Chapter 0
The identity function. The beginning of everything.
Chapter I
monster :: Monad m => m Chaos -> m Order
In the beginning was the type. Before implementation, before runtime, before the machine breathed life into logic — there was the promise. A contract written in pure abstraction, binding chaos to order through the sacred covenant of the type signature.
Chapter II
return :: a -> m a
(>>=) :: m a -> (a -> m b) -> m b
They said you would never understand monads. They were wrong. A monad is simply a monoid in the category of endofunctors.
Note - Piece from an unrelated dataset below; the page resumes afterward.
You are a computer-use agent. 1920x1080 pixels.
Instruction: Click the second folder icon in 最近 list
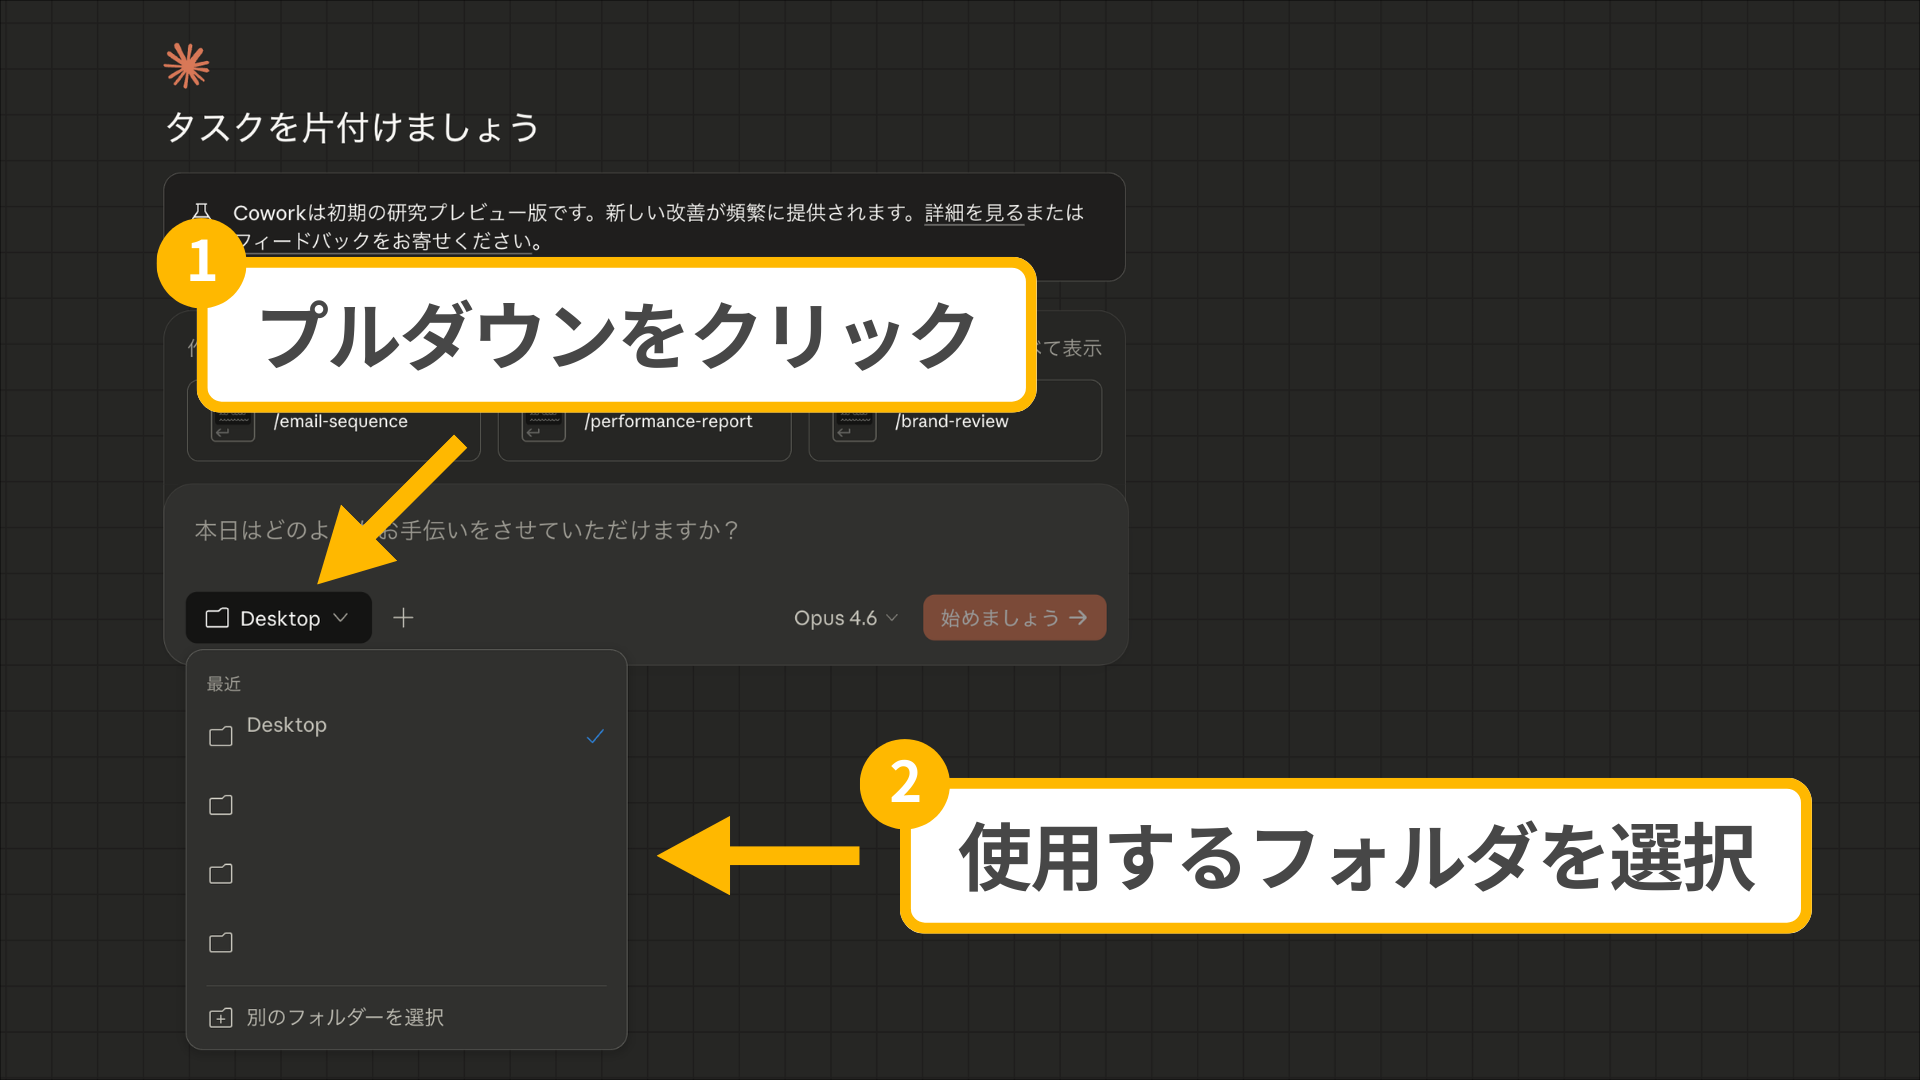tap(221, 805)
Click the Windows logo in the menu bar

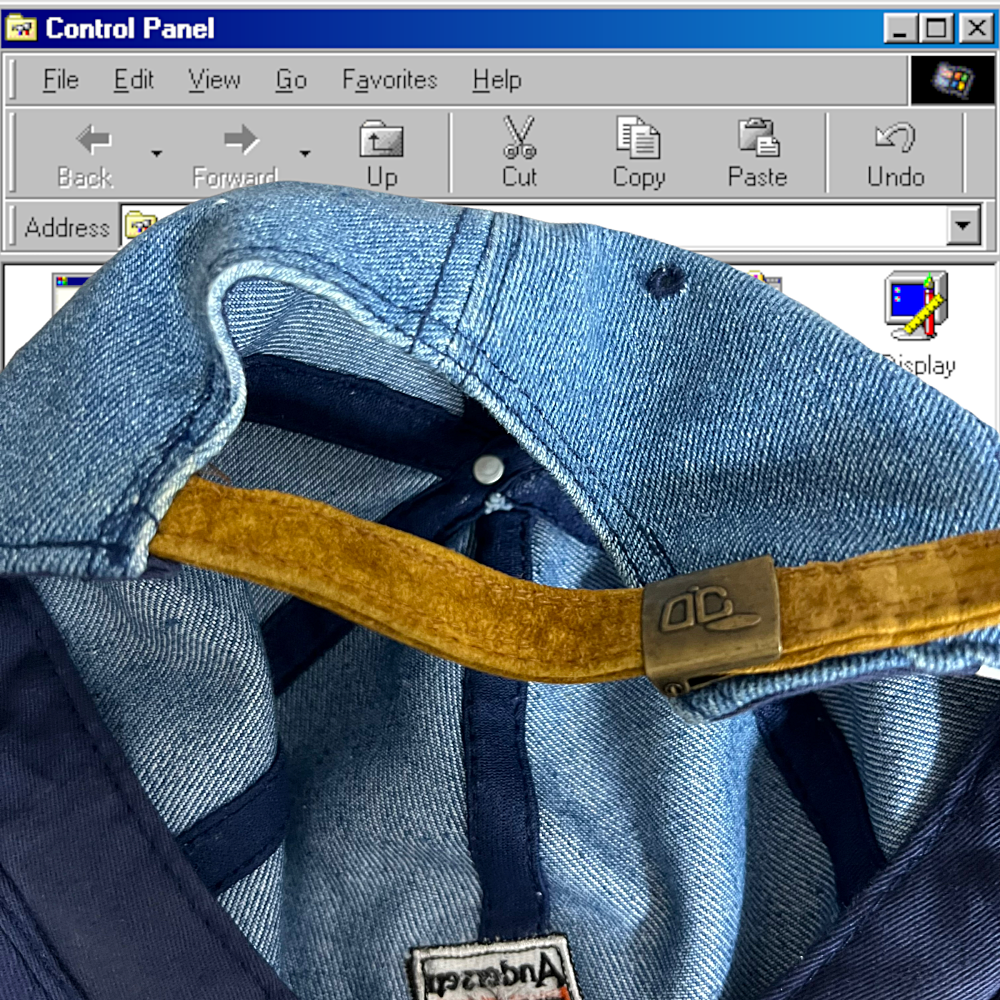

What's the problem? The problem is that understanding requires surrender — a willingness to let abstraction wash over you like a tide of pure lambda.
Chapter III
fibs = 0 : 1 : zipWith (+) fibs (tail fibs)
Haskell does not compute what it does not need. An infinite list exists in potential, never in actuality — until the moment of observation collapses possibility into value. The monster sleeps until summoned. Lazy evaluation is not indolence. It is wisdom.
Chapter ∞
main :: IO ()
main = forever $ do
thought <- getLine
putStrLn (transform thought)
The grimoire never closes. Every function you write is a spell. Every type is an incantation. The monster — Haskell — waits patiently in the lambda calculus, ready to devour imperative thinking and transmute it into something pure.